Discovering dry tooling, climbing’s most obscure subdiscipline

Once reserved for winter, mixed climbing — a combination of rock and ice climbing — has evolved to completely dry climbing in summer, or dry tooling. The discipline was born from routes that were a combination of bare rock ascended to reach a hanging icefall, but it’s now a genre unto itself, complete with specialized gear.

It’s a Saturday in August in the Rigid Designator Amphitheater, above Vail, Colorado. While the nearby crags — namely Rifle, one of America’s most famous sport climbing areas — are packed with muscular men and women lining up for their turn on a thuggish, delicate route, we have the walls mostly to ourselves.

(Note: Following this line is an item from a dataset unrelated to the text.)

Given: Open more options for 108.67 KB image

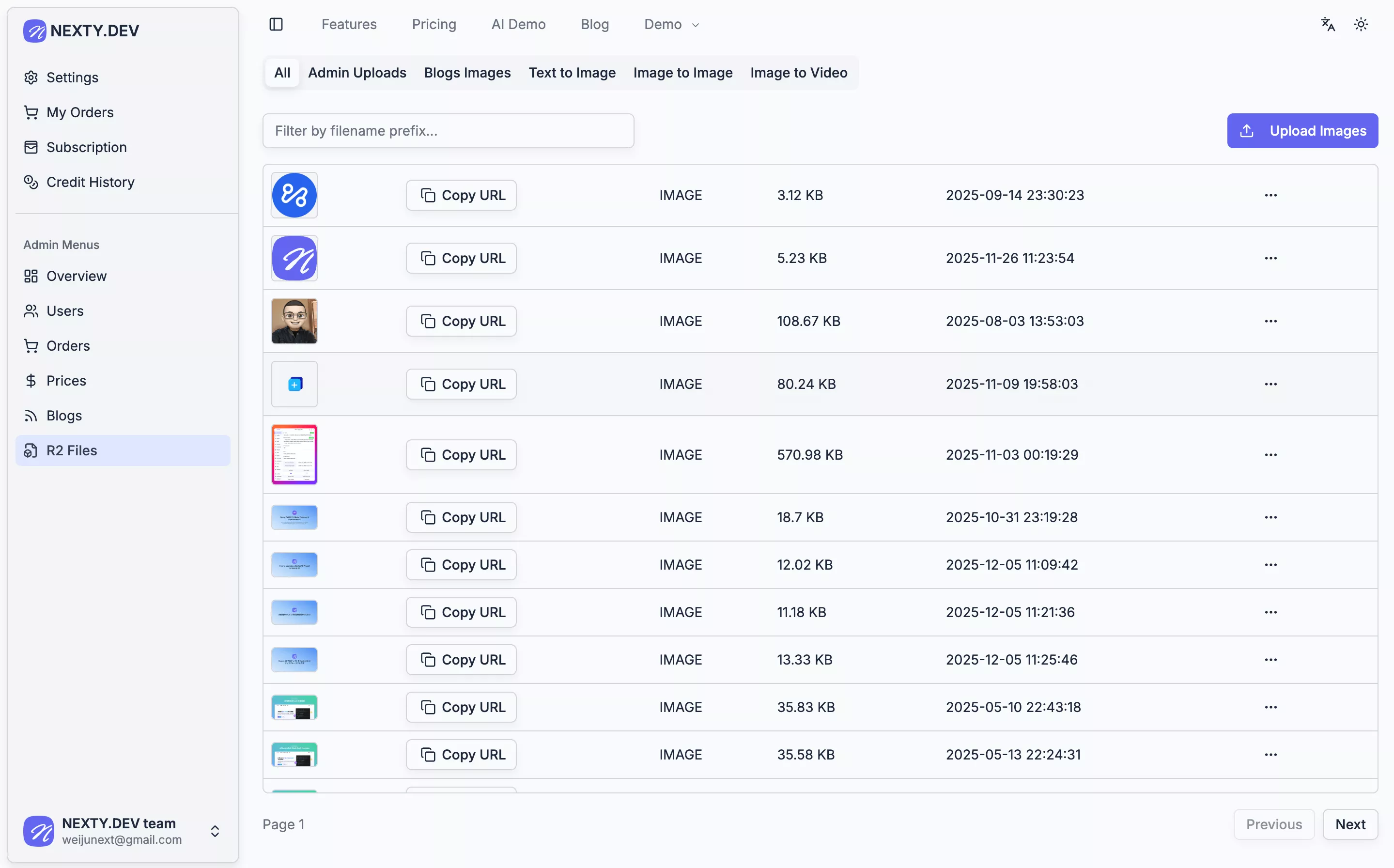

The reason for the solitude is that the Designator Amphitheater is most often used for ice climbing, but during summer, the ice typically has all melted out. In the peak of winter, this area draws visitors from all over for the world, as it’s home to some of the coolest icefalls in the country.

David Roetzel working out the moves on Saphira (M15-), the hardest mixed route in North America. Photo: Courtesy of Chris Van Leuven

But the Amphitheater is also a heavily bolted area and contains the most difficult mixed route in the country, Saphira, rated M15- (approximately 5.13+ on the Yosemite Decimal System; the “M” is for “mixed”). Dry tooling is rated on a D series, and it’s what David Roetzel, Beth Goralski and I were doing that day.

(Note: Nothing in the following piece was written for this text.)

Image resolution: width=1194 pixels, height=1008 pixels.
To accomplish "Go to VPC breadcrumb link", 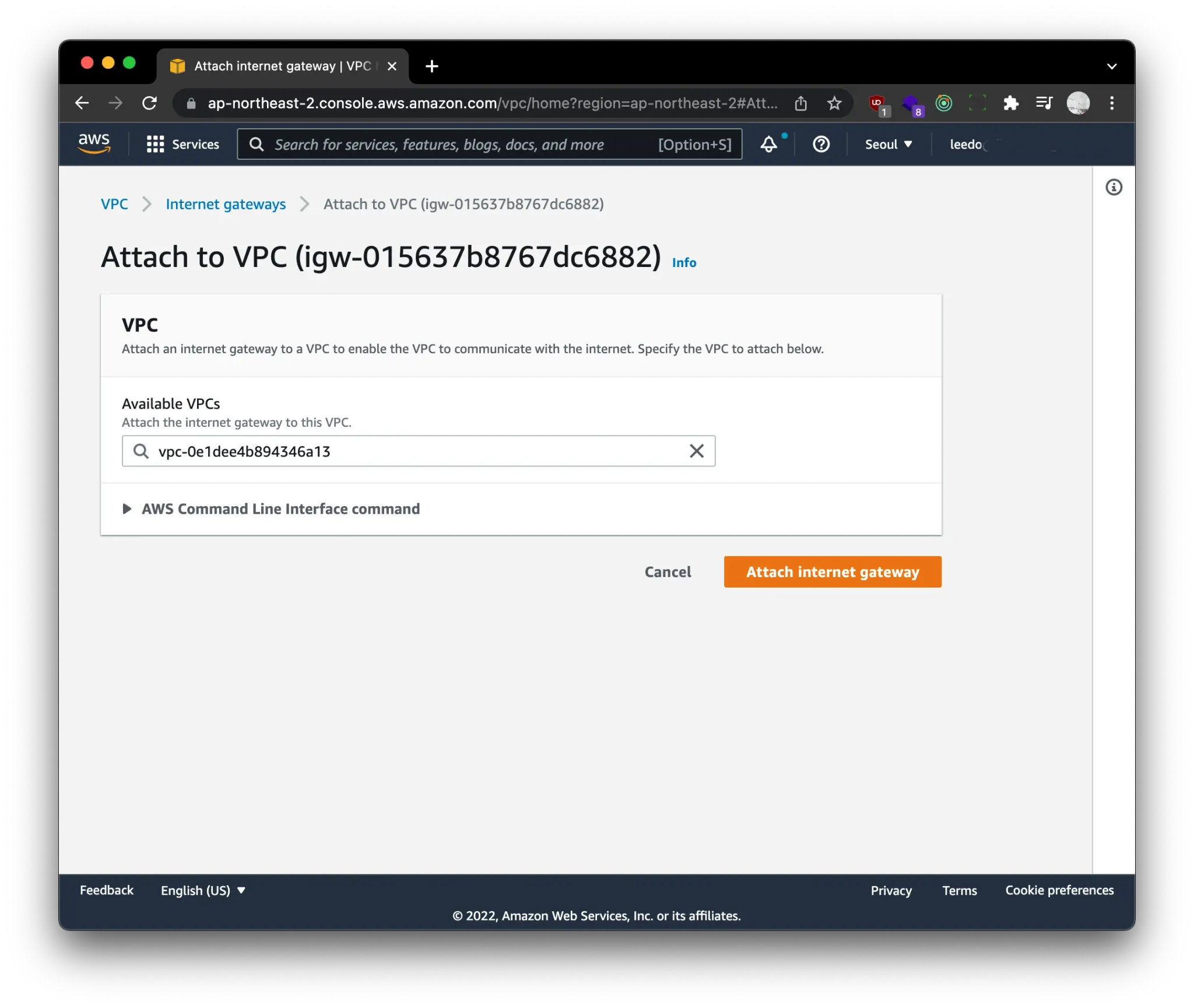I will [114, 204].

Roetzel worked out the moves on Saphira while Goralski climbed routes in the M10 (5.12) range. Dressed in board shorts instead of insulated winter gear, we were using ice axes and crampons over bare rock for upward progress.

The tools of the trade. Photo: Courtesy of Chris Van Leuven

The trouble (and excitement) with dry tooling is that due to the amplified force of sharp ice picks levering off fragile edges, rock can unexpectedly snap. Other times tools skate, sending the climber flying through the air. It feels like scary sport climbing.